It is also necessary to clarify a procedure for the classification of a general purpose AI model with systemic risks. A general purpose AI model that meets the applicable threshold for high-impact capabilities should be presumed to be a general purpose AI models with systemic risk. The provider should notify the AI Office at the latest two weeks after the requirements are met or it becomes known that a general purpose AI model will meet the requirements that lead to the presumption. This is especially relevant in relation to the FLOP threshold because training of general purpose AI models takes considerable planning which includes the upfront allocation of compute resources and, therefore, providers of general purpose AI models are able to know if their model would meet the threshold before the training is completed. In the context of this notification, the provider should be able to demonstrate that because of its specific characteristics, a general purpose AI model exceptionally does not present systemic risks, and that it thus should not be classified as a general purpose AI model with systemic risks. This information is valuable for the AI Office to anticipate the placing on the market of general purpose AI models with systemic risks and the providers can start to engage with the AI Office early on. This is especially important with regard to general-purpose AI models that are planned to be released as open-source, given that, after open-source model release, necessary measures to ensure compliance with the obligations under this Regulation may be more difficult to implement.

Article 2 (Scope), 5a:

This Regulation shall not apply to AI systems and models, including their output, specifically developed and put into service for the sole purpose of scientific research and development.

Article 2 (Scope), 5g:

The obligations laid down in this Regulation shall not apply to AI systems released under free and open source licences unless they are placed on the market or put into service as high-risk AI systems or an AI system that falls under Title II and IV.

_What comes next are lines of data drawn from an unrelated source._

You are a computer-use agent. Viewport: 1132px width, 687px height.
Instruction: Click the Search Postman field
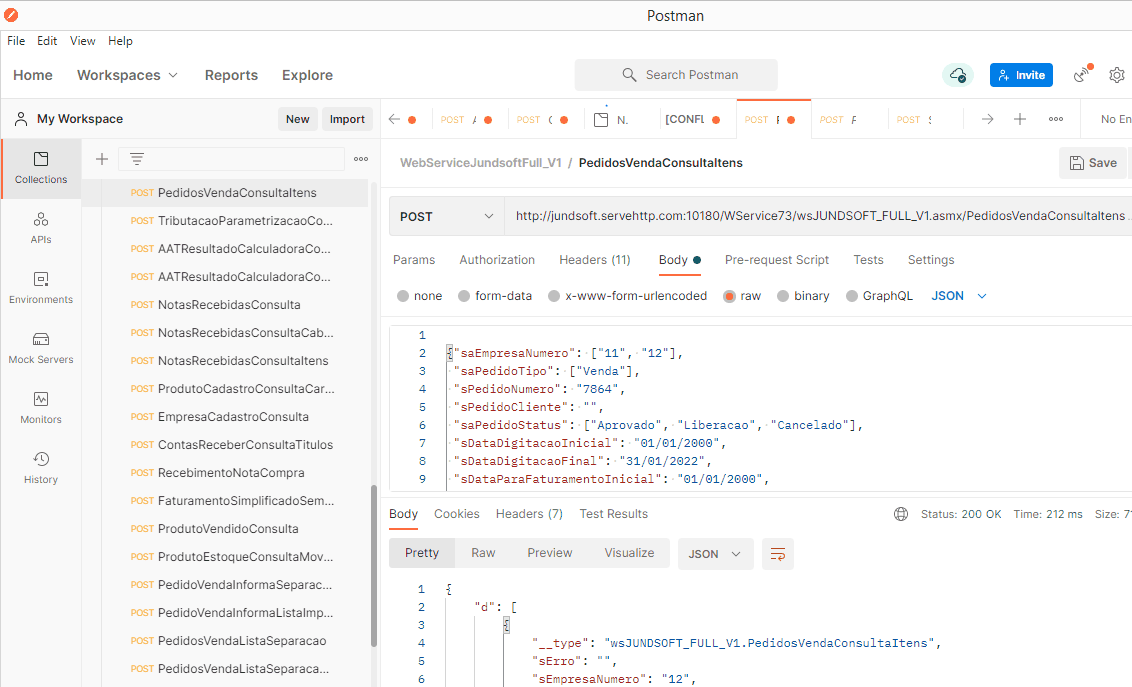click(x=676, y=75)
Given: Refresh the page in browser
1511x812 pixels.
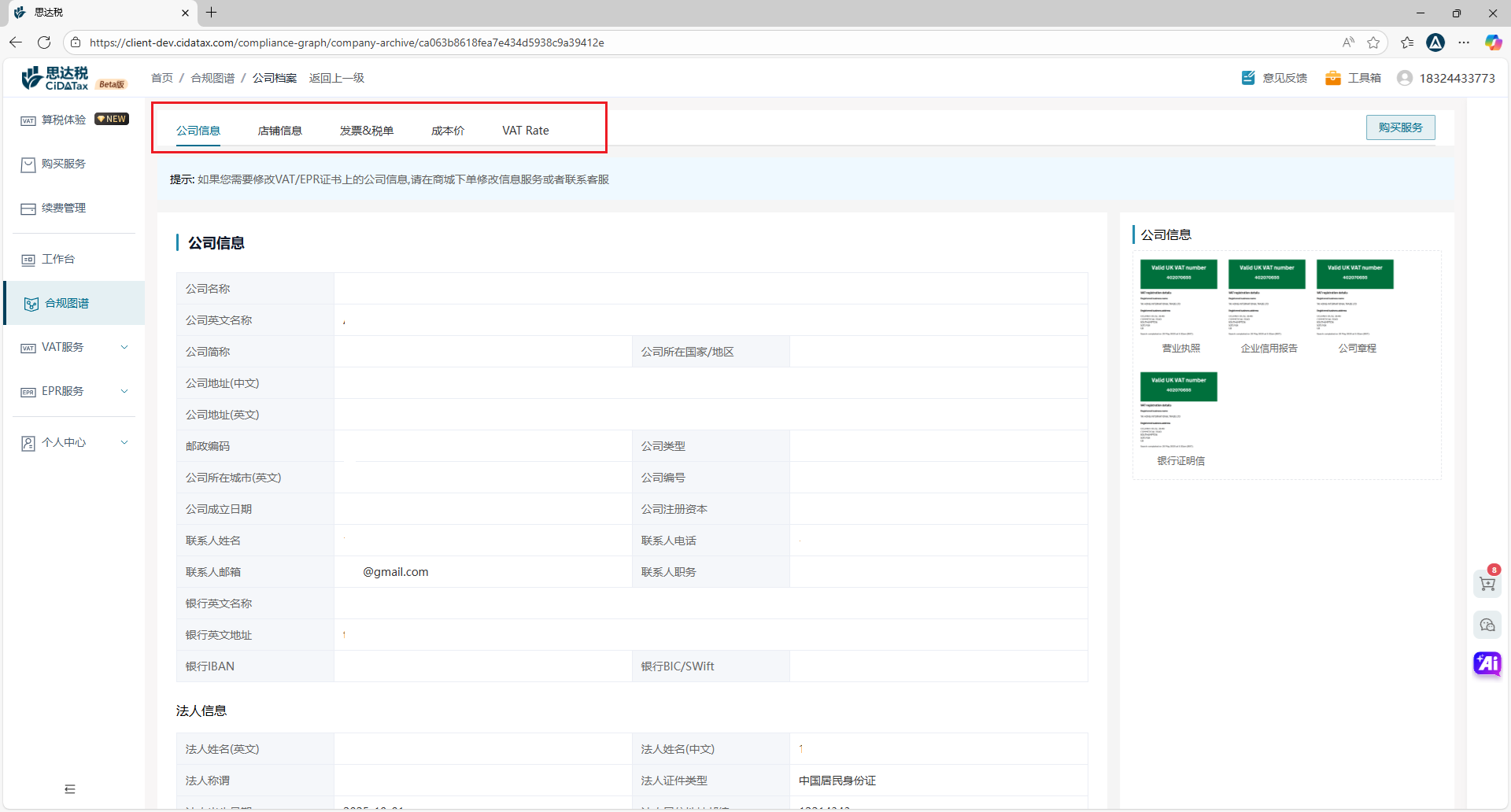Looking at the screenshot, I should 44,42.
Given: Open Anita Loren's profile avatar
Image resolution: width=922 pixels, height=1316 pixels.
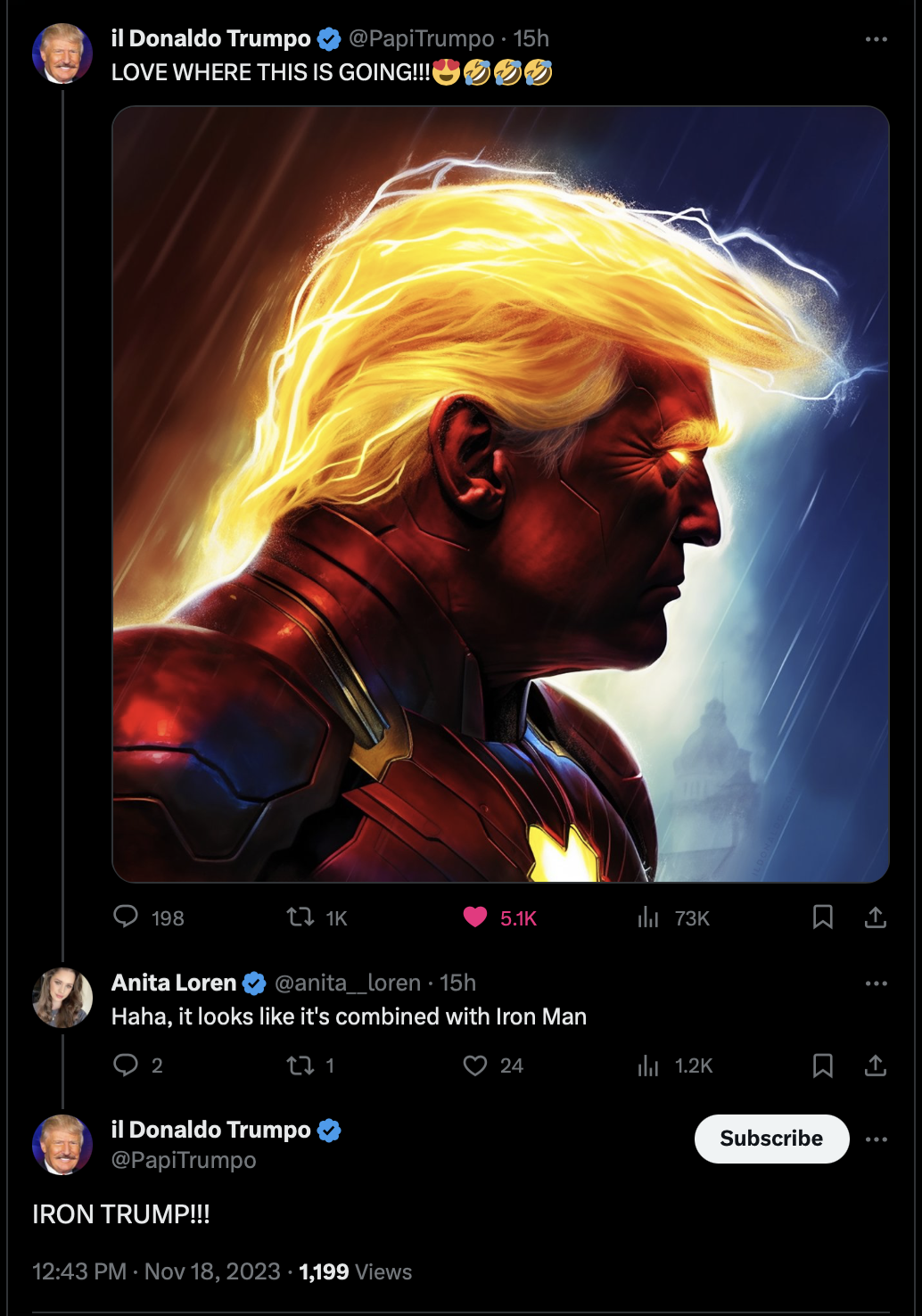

Article 28 (Responsibilities along the AI value chain), 2b:

The provider of a high risk AI system and the third party that supplies an AI system, tools, services, components, or processes that are used or integrated in a high-risk AI system shall, by written agreement, specify the necessary information, capabilities, technical access and other assistance based on the generally acknowledged state of the art, in order to enable the provider of the high risk AI system to fully comply with the obligations set out in this Regulation. This obligation shall not apply to third parties making accessible to the public tools, services, processes, or AI components other than general-purpose AI models under a free and open licence.

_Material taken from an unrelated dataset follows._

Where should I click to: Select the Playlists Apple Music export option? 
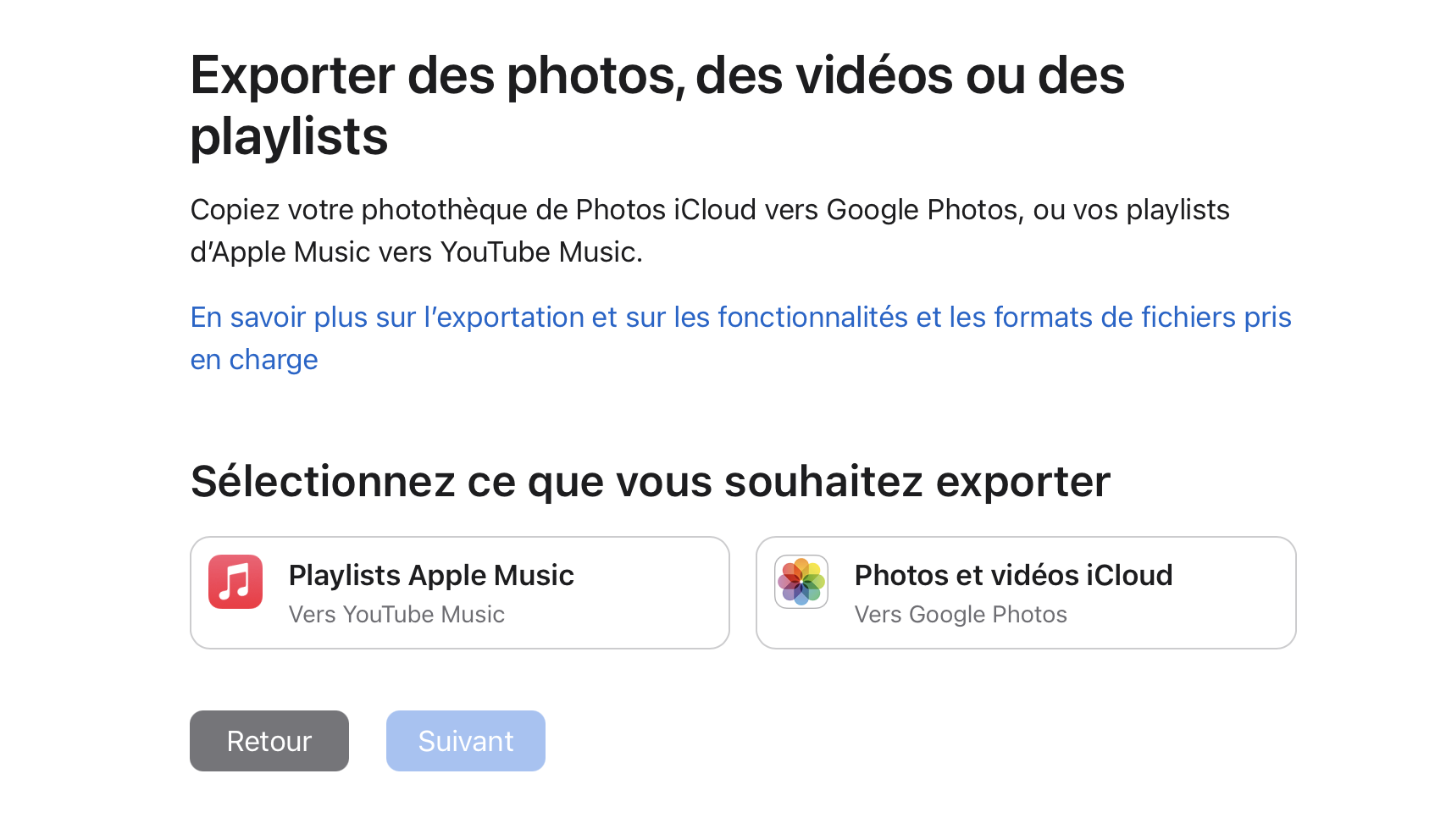[460, 593]
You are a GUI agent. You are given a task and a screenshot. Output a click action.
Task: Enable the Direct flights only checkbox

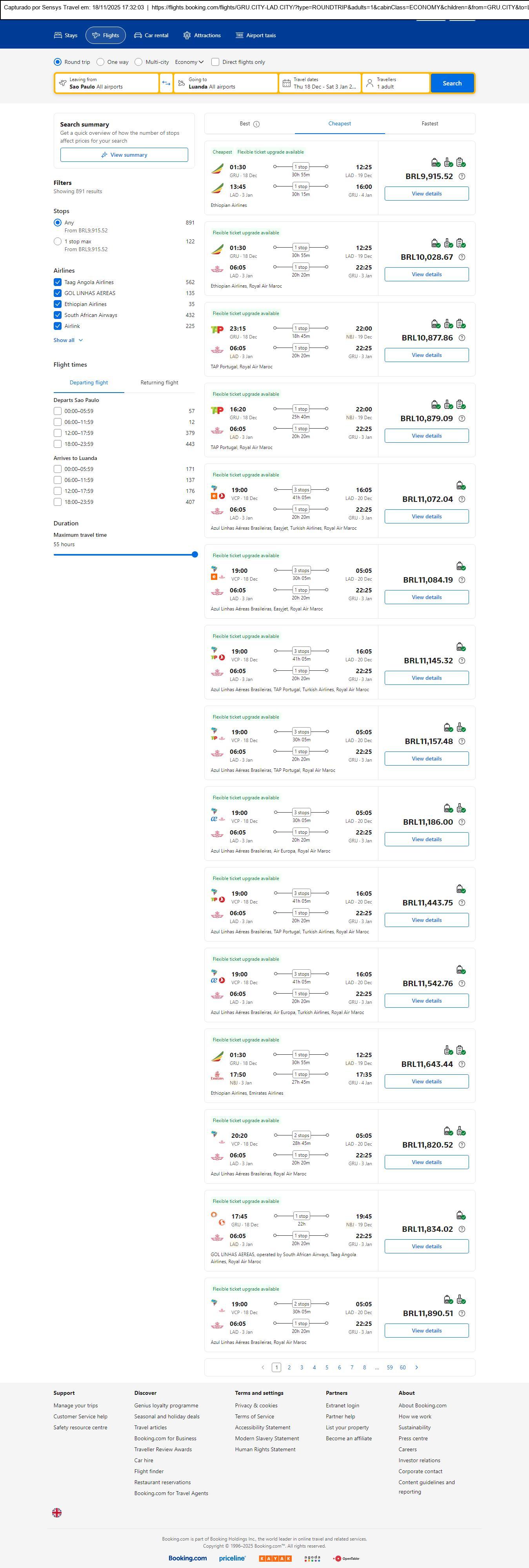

The AI Office may develop and recommend voluntary model contractual terms between providers of high-risk AI systems and third parties that supply tools, services, components or processes that are used or integrated in high-risk AI systems. When developing voluntary model contractual terms, the AI Office shall take into account possible contractual requirements applicable in specific sectors or business cases. The model contractual terms shall be published and be available free of charge in an easily usable electronic format.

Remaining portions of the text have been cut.